A Raaszim lo capturaron en una emboscada y yo juré vengarme. Continué unos meses con las mujeres kurdas contemplando la brutalidad a la que eran sometidas las prisioneras, eran su botín de guerra. Vi violaciones de veinticuatro horas seguidas en niñas y jóvenes para luego venderlas como esclavas. Vi mutilaciones y toda clase de torturas. Yo deseaba plantarles cara de alguna manera, la vida ya no me importaba.

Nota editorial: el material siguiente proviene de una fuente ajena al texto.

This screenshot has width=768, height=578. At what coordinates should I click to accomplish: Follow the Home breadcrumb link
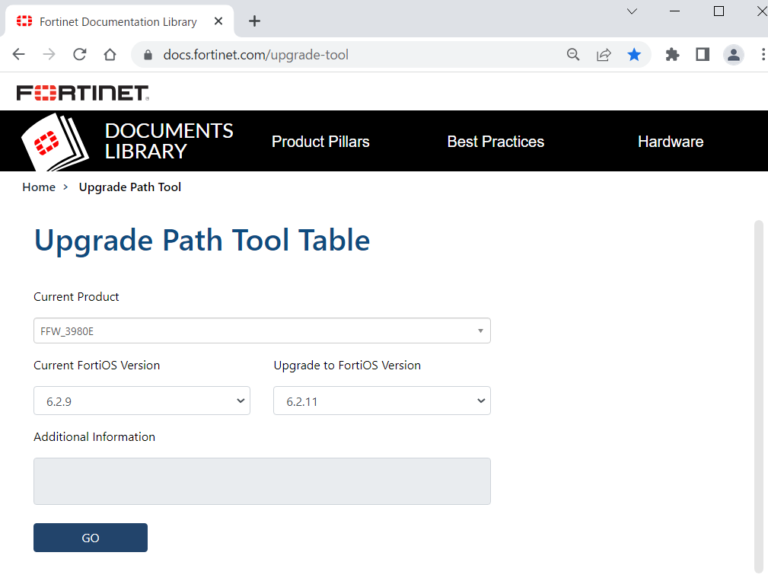coord(39,187)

Conseguí llegar a Alepo. La ciudad estaba medio derruida. De los portales de los edificios colgaban las reglas de los radicales. El Estado Islámico prohíbe a las mujeres vestir con colores llamativos, llevar ropa estrecha, transparente o minifalda. También deben someterse a la mutilación genital y usar el velo o niqab. Vi con horror que el yihadismo se había implantado.

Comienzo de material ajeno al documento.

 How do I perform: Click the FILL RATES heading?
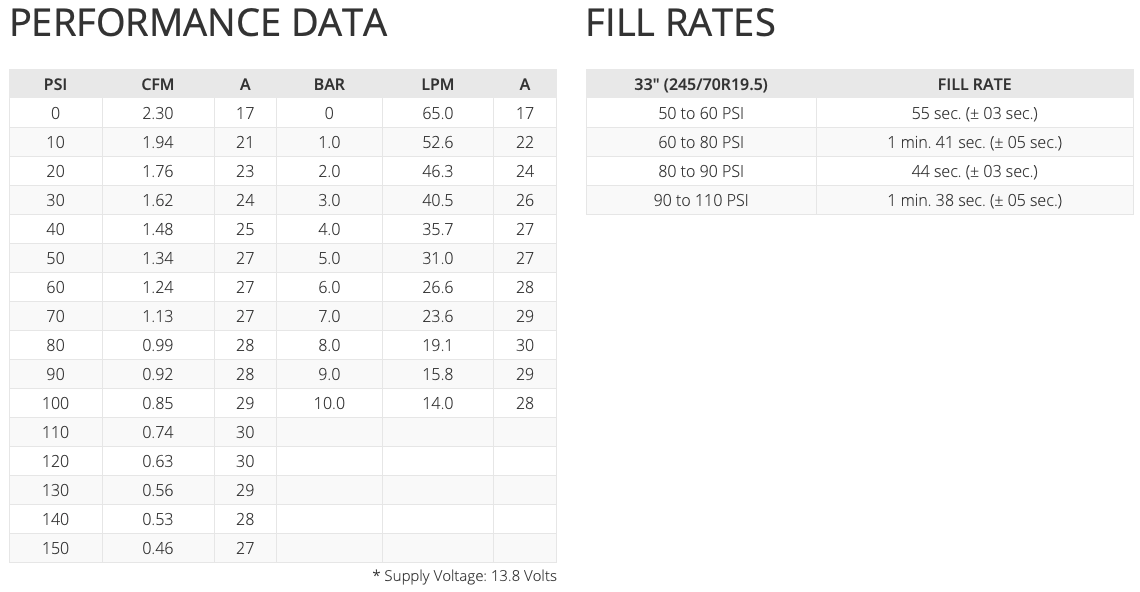[680, 24]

Me escondí en la casa de mis padres donde ahora vive mi cuñada, preparando mi venganza. Quería transgredir esa orden que nos deshonra y nos convierte en objeto de uso y maltrato. Deseaba pregonar nuestros derechos, los de las mujeres árabes, como seres humanos y libres. Hubiera querido ponerme una minifalda y una blusa transparente, y salir así, para que todos me vieran.
He pasado quince días rebuscando en el baúl de mi antiguo cuarto. No había ningún resto de la ropa que usaba cuando era joven. Esta mañana he encontrado algo. En el fondo, he descubierto una chaqueta de color rojo y me la he puesto sobre el chador negro, consciente del pecado que estoy cometiendo. De esta manera he salido a la calle, con la cabeza alta, sin mirar a nadie. Me he sentido burlada, me han insultado, y cada mirada de desprecio me ha servido de aliciente para continuar mi desafío. De repente, alguien me ha cogido de los brazos y me ha forzado a arrodillarme.
Agachada, en esta postura vil, veo la cara furiosa del imán que sermonea a los guerrilleros. Acaba de sacar una pistola del bolsillo y apunta a mi sien. Estoy sentenciada, voy a morir en unos instantes. Son los suficientes para que todos oigan mi voz, los que pasan en este momento, los que se paran para recrease con el morbo de mi ejecución y los que sacan sus teléfonos móviles y me fotografían. Sé que mi foto dará la vuelta al mundo, y aprovecho para gritar a mi asesino que soy libre y mujer, y que no tiene derecho a matarme sólo por llevar una chaqueta roja, una prenda occidental que era mía, porque antes la libertad era norma en el país. Digo que me llamo Faradida y quiero que mi nombre perdure en nuestra historia. Un ruido seco cierra mi boca y mi cuerpo se derrumba.      



A todas las mujeres que han dejado huella en la historia, las que se han enfrentado a un mundo hostil, las que han escrito con su sangre las palabras: IGUALDAD Y LIBERTAD dando testimonio al mundo por los siglos.